When solutions of barium chloride (aq) and sodium sulfate (aq) are mixed, what is/are the spectator ion(s)?

Answer 1

Double displacement reactions may be defined as the chemical reactions in which one component each of both the reacting molecules is exchanged to form the products. During this reaction, the cations and anions of two different compounds switch places, forming two entirely different compounds.
The general equation which represents a double displacement reaction can be written as:
$AB + CD \to AD + CB$
Double displacement reactions generally take place in aqueous solutions in which the ions precipitate and there is an exchange of ions.

Complete answer:
On mixing a solution of barium chloride $(BaC{l_2})$ with sodium sulfate $(N{a_2}S{O_4})$, a white precipitate of barium sulphate is immediately formed. These reactions are ionic in nature. The reactants change into ions when dissolved in water and there is an exchange of ions in solution. This results in the formation of product molecules.
the equation for the formation of $BaS{O_4}(s)$ is as follows:
$BaC{l_2}(aq) + N{a_2}S{O_4}(aq) \to BaS{O_4}(s) \downarrow + 2NaCl(aq)$
It can be rewritten as
$B{a^{2 + }}(aq) + 2C{l^ - }(aq) + 2N{a^ + }(aq) + SO_4^{2 - }(aq) \to BaS{O_4}(s) \downarrow + 2N{a^ + }(aq) + 2C{l^ - }(aq)$
So, $N{a^ + }$and $C{l^ - }$ are found in solution both before and after the reaction and hence play no part in macroscopic reaction and therefore are spectator ions.

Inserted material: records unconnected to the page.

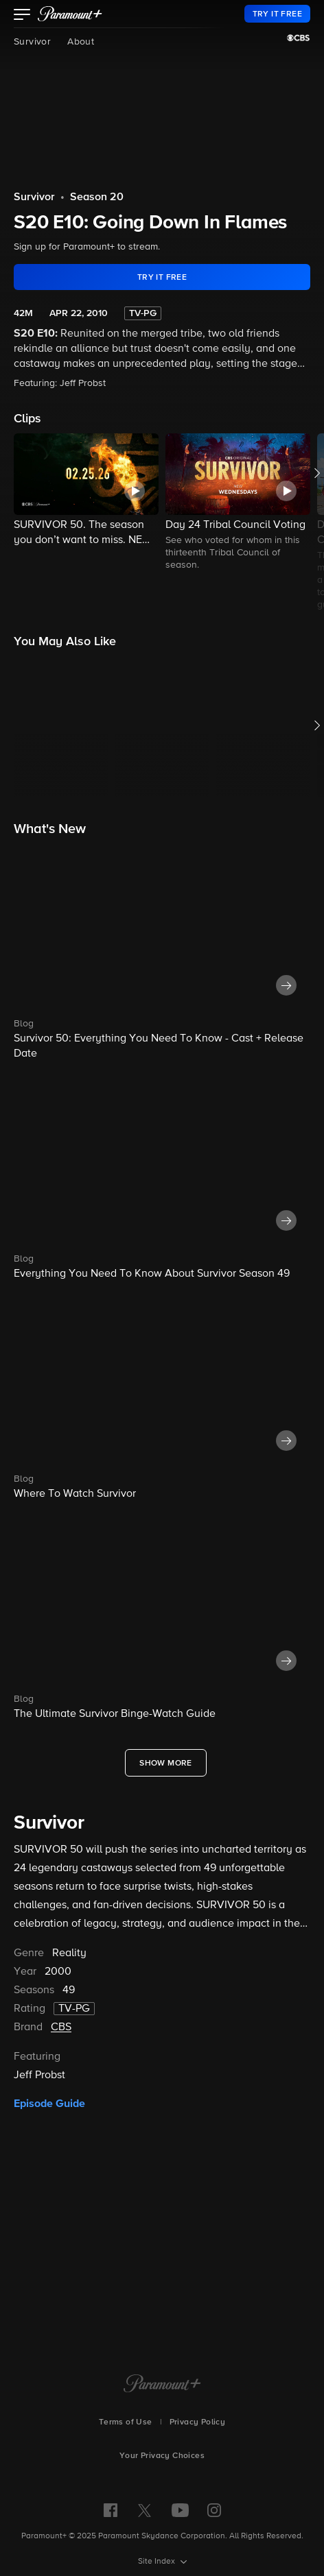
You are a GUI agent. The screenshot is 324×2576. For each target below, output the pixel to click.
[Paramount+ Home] (162, 2384)
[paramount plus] (70, 13)
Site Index (157, 2561)
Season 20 (97, 197)
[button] (22, 16)
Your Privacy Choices (162, 2456)
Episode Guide (49, 2103)
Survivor (32, 42)
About (80, 42)
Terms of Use (125, 2422)
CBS (61, 2027)
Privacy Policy (198, 2422)
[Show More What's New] (166, 1763)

ADDITIONAL INFORMATION: Alternatively, we could write the net ionic equation:
$B{a^{2 + }}(aq) + SO_4^{2 - }(aq) \to BaS{O_4}(s) \downarrow$

Note:
A spectator ion is an ion that does not take part in the chemical reaction and is found in solution both before and after the reaction. And to determine spectator ions, compare the reactant and product sides of the rewritten reaction and cross out the spectator ions. Any dissolved ions that appear in the same form on both sides are spectator ions.